▶ Set of tasks
A: According to the St Albans article below, in what year did the city host the UK's first-ever beer festival?
B: Say whether each statement agrees with the St Albans article below. Answer yes or no, and quote the words that decide it. (i) Ye Olde Fighting Cocks dates back to 793AD. (ii) The coming food and drink festival is the city's fifth. (iii) CAMRA has its headquarters in St Albans.

St Albans is gearing up to host its eighth annual food and drink festival, which will embrace the cathedral city's thriving pub culture with a pop-up Village Green at the heart of the city's 9th-century market place.   The Hertfordshire city has a long history in hospitality: It lays claim to having one of the highest number of pubs per square mile in the UK as well as the oldest pub. Ye Olde Fighting Cocks dates back to 793AD and it is reputed that Oliver Cromwell slept at the inn for one night during the Civil War of 1642-1651. Today, the award-winning pub has up to 10 real-ales on tap, fine wines and a menu put together by a chef who worked for a number of years at Michelin-starred restaurant Chapter One.
St Albans is also the headquarters of real-ale campaigners CAMRA, and hosted the UK's first-ever beer festival in 1974. The festival has now become an annual event and is a highlight of this year's food and drink festivities.

▶ Provided data
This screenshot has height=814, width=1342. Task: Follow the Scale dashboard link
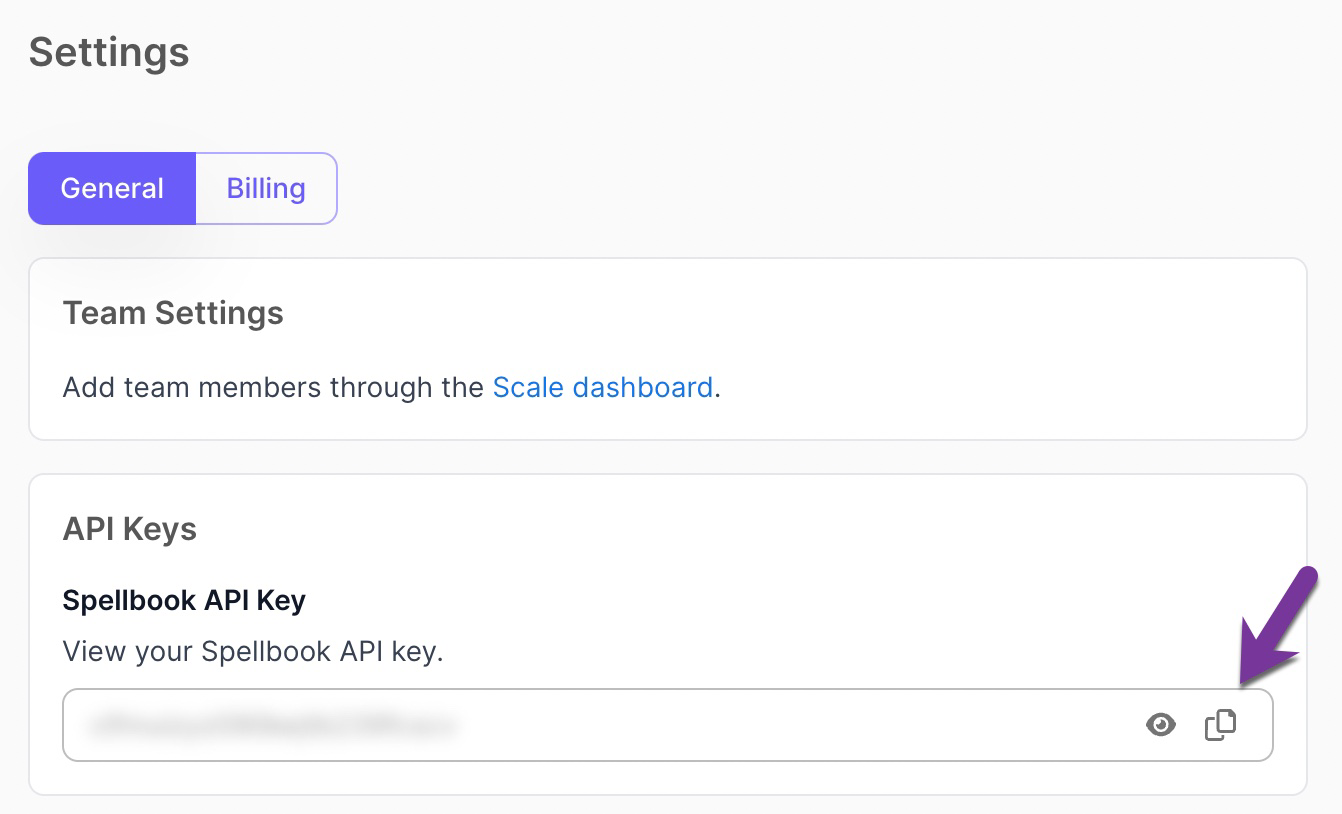[602, 387]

▶ Responses to the tasks
A: 1974

B:
(i) Yes: "Ye Olde Fighting Cocks dates back to 793AD"
(ii) No: "its eighth annual food and drink festival"
(iii) Yes: "St Albans is also the headquarters of real-ale campaigners CAMRA"